Lovely. That is lovely,” Abu said. “I think I like Umar’s verse better than yours, Deena.”

  Neither Umar nor I said anything, falling strangely silent. Soon after, Umar left.

  Predictably, Ma fumed to find that the battlefield had shifted and that the enemy had been invited into the gates. She bypassed Abu—who she believed had crossed over to the other side, and focused her fury on me.

  She sat me in front of the mirror in her bedroom, the only one in the house that wasn’t too splotchy with rust to still serve, as she did every night, combing out my hair to braid it with rough yanks that were unusually fierce. “What am I to do with that father of yours?! Inviting the boy up instead of—instead of—oof!—instead of doing what I sent him to do.”

  “Instead of scaring him off?”

  “Exactly!”

  I had to wince at her emphasis, my head snapping back as it suffered its way through the stroke of the comb in her hand. “But—Ma—ouch!—why does he have to be scared off? He’s just a friend!”

  “A friend? There’s no such thing between a girl and a boy. Besides, we cannot confine ourselves to worrying about what he is and what you are—we have to worry, also, about what people will make of these things. It would be bad enough as it is.
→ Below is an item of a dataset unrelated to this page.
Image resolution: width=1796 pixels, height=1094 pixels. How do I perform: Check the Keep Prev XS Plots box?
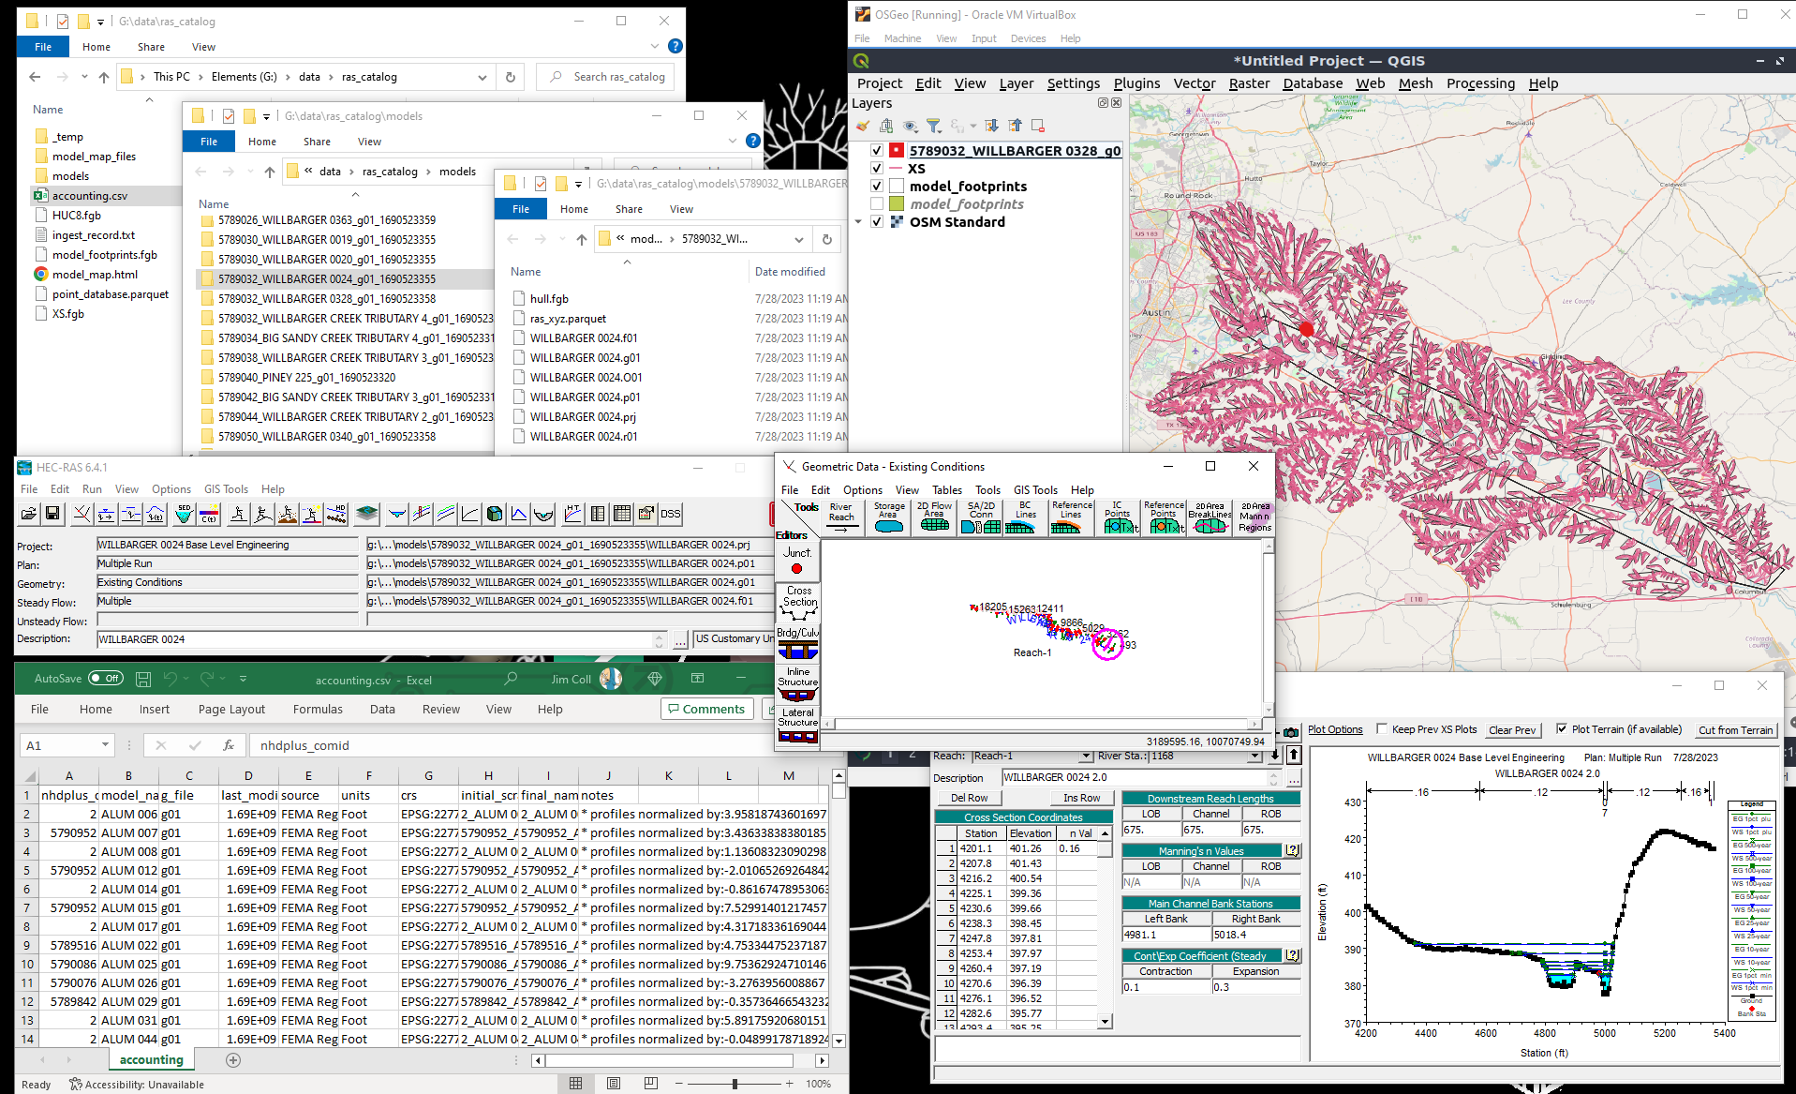[1381, 729]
For word to spread about you being friendly with a boy. But the boy is a Sunni. And not just any Sunni. His mother is one who hates us. Whatever I think, and your father, she would never approve of her son marrying you.”

  “Ma! I don’t want to marry him!”

  “You be quiet! You don’t know what you want! You are only a child—you don’t understand the way that the world works! And your father?! He’s no better! Acting no better than a child himself.” I watched her in the mirror, muttering to herself as, mercifully, the work of the comb was set aside and her fingers wove their way down the length of my hair. When she was done, she put her hands on my shoulders, lowered her face so that it was next to mine, and gave me a little shake, loving but stern. “Look at you, Deena.” She paused to do what she asked me to do, studying my face, putting her hands on my cheeks, her thumbs cradling the nape of my neck. “You have grown up into a woman. Right before my eyes. No longer a child.”